▶ _WHAT THIS TASK INVOLVES_
Only the lines from the one holding "680x637 pixels. How" to the end of the data should be echoed, exactly as they appear, minus the pictures.

Segment Start: EXTRACTED ENTRIES

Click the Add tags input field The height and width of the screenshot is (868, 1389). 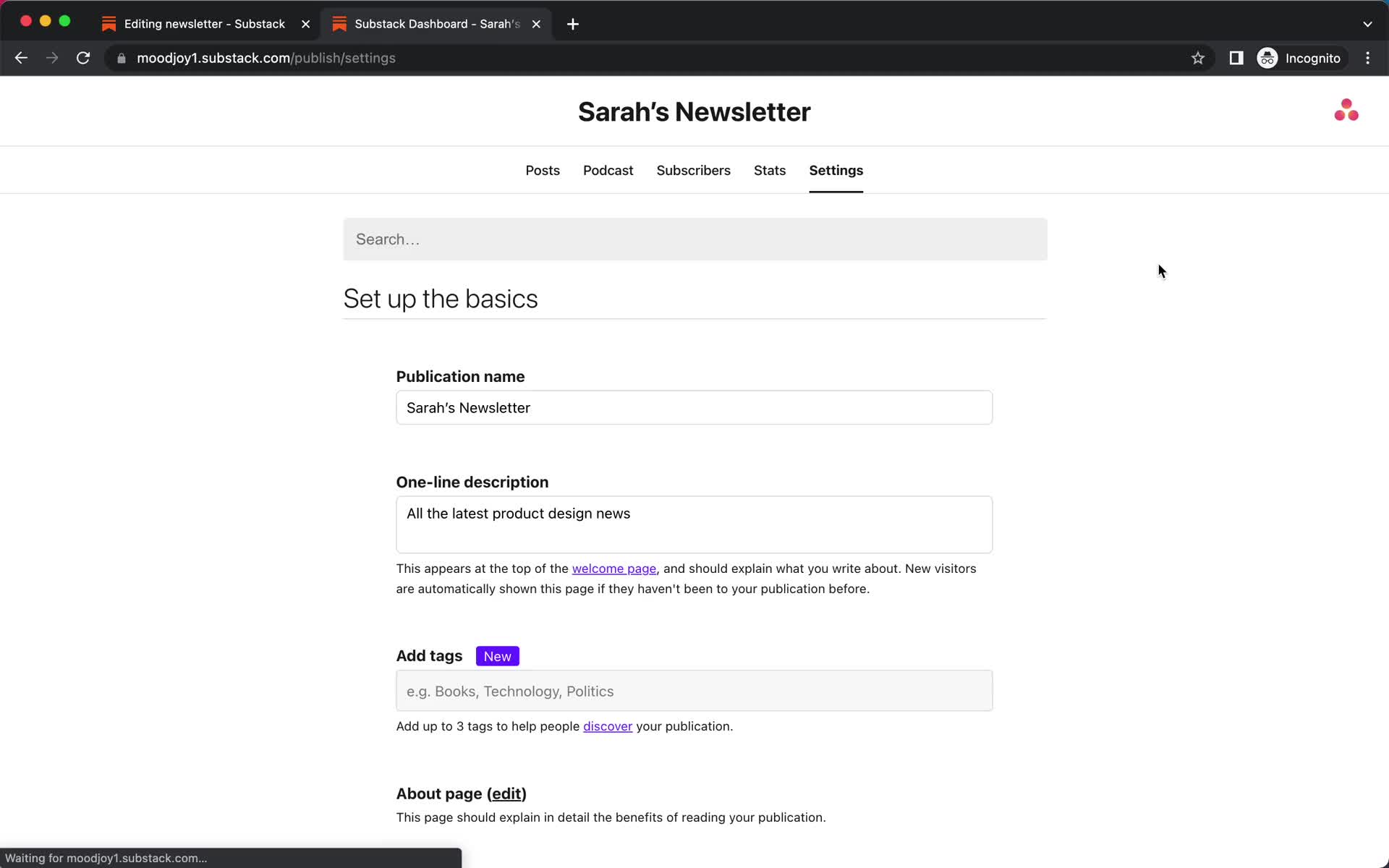[x=695, y=691]
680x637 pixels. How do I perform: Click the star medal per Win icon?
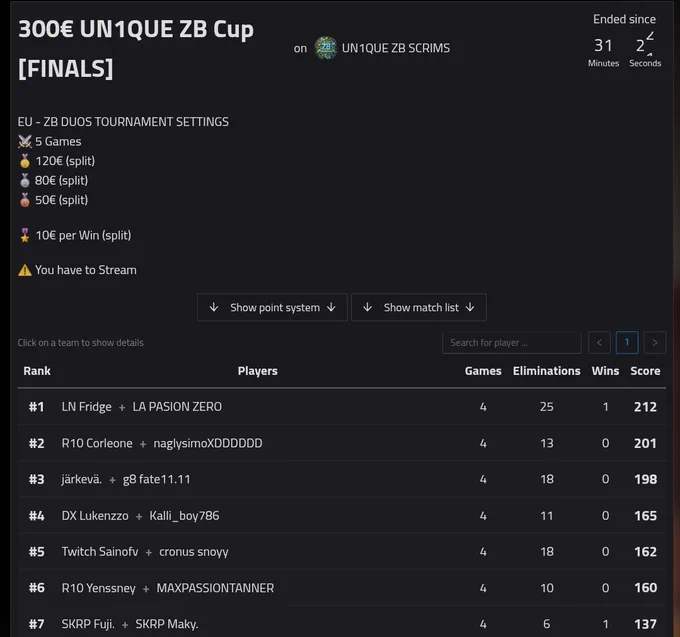[x=25, y=235]
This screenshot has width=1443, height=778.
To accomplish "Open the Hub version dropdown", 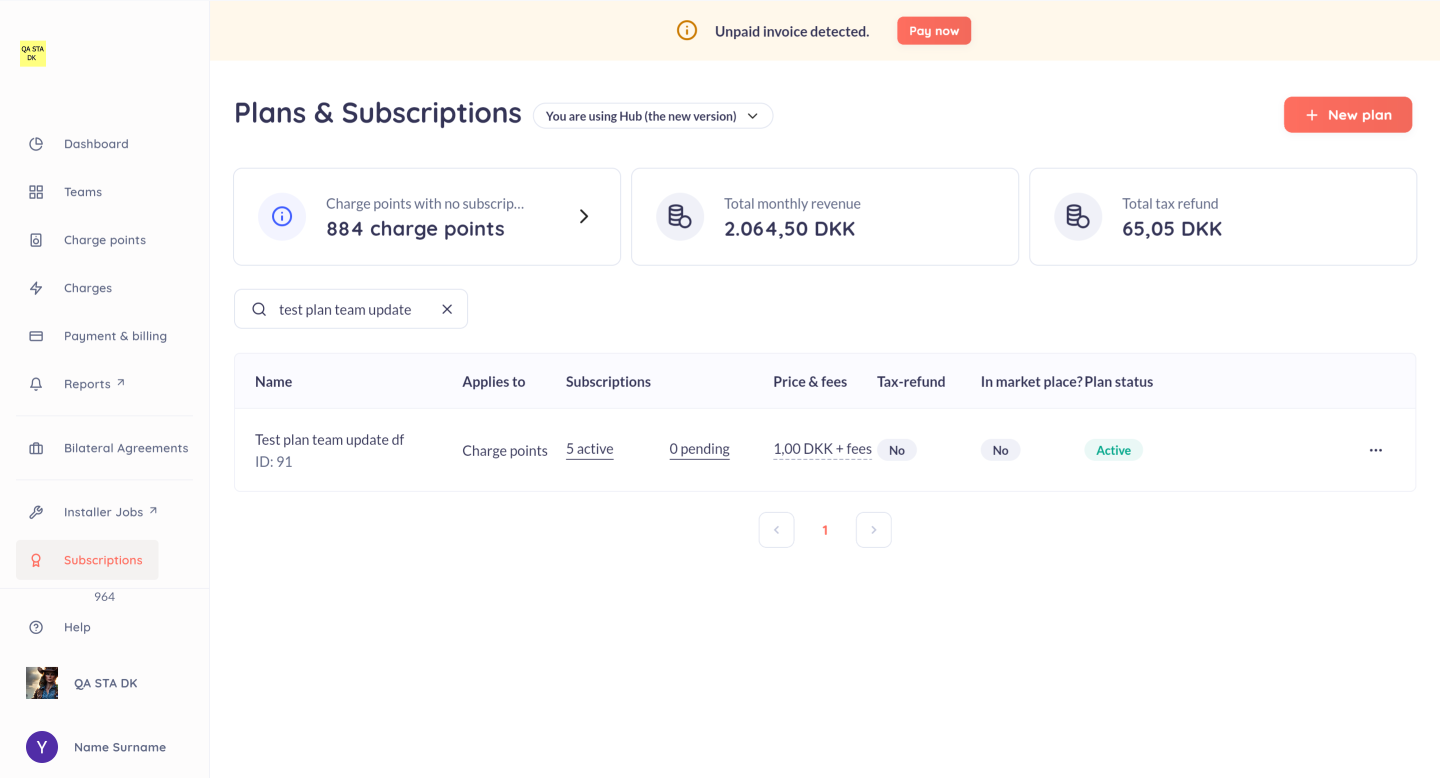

Segment End: EXTRACTED ENTRIES

▶ _WRITTEN RESPONSE_
680x637 pixels. How do I perform: Click the star medal per Win icon?
[x=25, y=235]
This screenshot has width=1443, height=778.
To accomplish "Open the Hub version dropdown", 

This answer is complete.